増加するヴィッシング/スミッシング/フィッシング攻撃:ChatGPT 登場から 1,265%急増

Vishing, smishing, and phishing attacks skyrocket 1,265% post-ChatGPT

2024/02/29 HelpNetSecurity — 企業の 76% においては、ボイス/メッセージング詐欺対策が不十分である、その一方では、ChatGPT がリリースされた以降において、AI を利用するヴィッシング/スミッシングが急増していることが、Enea の調査により明らかになった。

企業に対するモバイル詐欺と多額の損失

企業の 61% が、モバイル詐欺による大きな損失を、いまだに被っている。その中でも、最も多発しているのはヴィッシングとスミッシングであり、被害額も大きい。

通信サービス・プロバイダー (CSP:Communication Service Provider) の加入者のうち、企業が占める割合は大きく、その収益に占める割合は更に大きい。企業は、通信関連の不正行為から自社を守るために CSP に依存しており、その 85% が、通信サービスを契約する際にセキュリティを重視/最重視していると答えている。

ヴィッシング/スミッシング/フィッシング攻撃は、2022年11月に ChatGPT が開始されて以来、なんと 1,265% も増加している。

企業の 61% は、モバイル・メッセージング詐欺のコストが大きいと答えている一方で、75% 以上が、SMS スパム/音声詐欺/詐欺などの対策に対して投資していない。

51% は、音声詐欺およびモバイル・メッセージング詐欺から、通信事業者が守ってくれることを期待していると回答している、その役割は、クラウド・プロバイダー/マネージド IT プロバイダー/システム・インテグレーター/ダイレクト・ソフトウェ・アベンダーよりも重要だと捉えられている。

しかし、メッセージング・ファイアウォールを導入していると答えた CSP は 59%であり、シグナリング・ファイアウォールの導入は 51%に過ぎなかった。
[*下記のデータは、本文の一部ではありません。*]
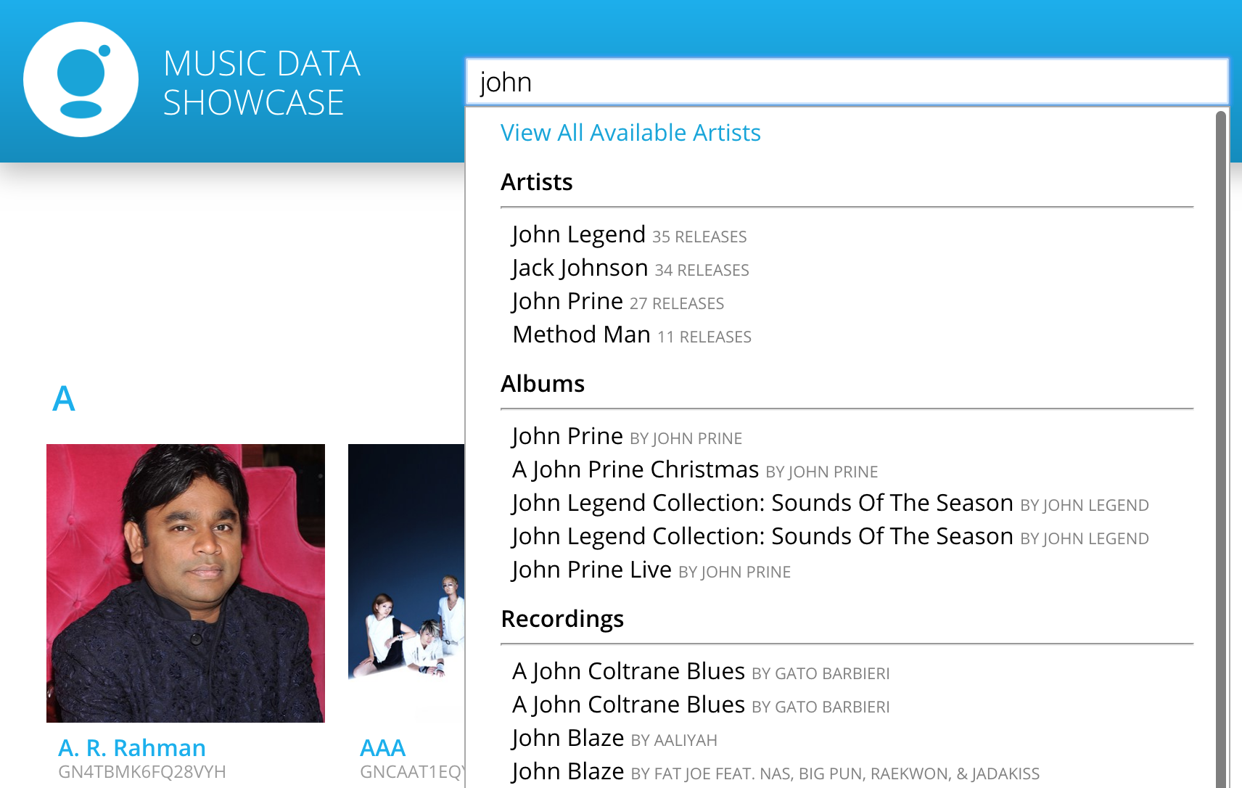Click the Music Data Showcase logo icon
Screen dimensions: 1242x788
tap(81, 80)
46% が、何らかの脅威インテリジェンス・サービスの導入を回答しているが、基本的に大半の CSP は、新しい脅威や変化する脅威に対して、感覚的に疎いという状況にある。

セキュリティを優先する CSP は ビジネスで有利な立場に

セキュリティを優先する CSP 事業者たちは、より優れた能力/より優れた資金調達/より高いセキュリティ優先度などを備えており、セキュリティ侵害が未検出/未処理に終わる可能性については、セキュリティ対策が不十分な事業者の比較で半分以下になる (12%対25%) と主張している。さらに、彼らは、セキュリティを収益を上げる機会として捉える傾向が高い (31%対19%) 。

Enea の SVP/Head of Network Security である John Hughes は、「我々は、脅威の急速な進化を観測しており、特に AI を活用した手法が、サイバー犯罪者にとって悪用しやすくなっていることに懸念を抱いている」とコメントしている。

彼は、「特に、ChatGPT のような高度な技術の出現に伴い、モバイル詐欺が著しく増加していることから、ネットワーク・セキュリティ対策の強化が不可欠であることが浮き彫りになった。今回の調査は、企業の期待と、大半の CSP の能力との間に、大きな断絶があることを浮き彫りにしており、我々の継続的な使命は、このギャップを埋め、ネットワークとユーザーを保護する手助けをすることである」と締め括っている。

CSP にとって、モバイル・ネットワークのセキュリティの維持/強化は、永遠の課題である。モバイル・ネットワークは常に進化しているため、さまざまな新たな脅威の要因に、絶えず脅かされている。これらの脅威の要因は、目的は異なるかもしれないが、いずれも脆弱性を悪用し、数百万人の加入者や企業に影響を与え、修復に多大なコストがかかる侵害の可能性を持つものだ。

CSP は、このギャップを埋めるために、潜在的なセキュリティ侵害に対処する熟練スタッフの不足/適切なセキュリティ・ツールに投資する予算の不足/セキュリティの優先順位を妨げる組織内部の複雑さなどの課題を、克服していかなければならない。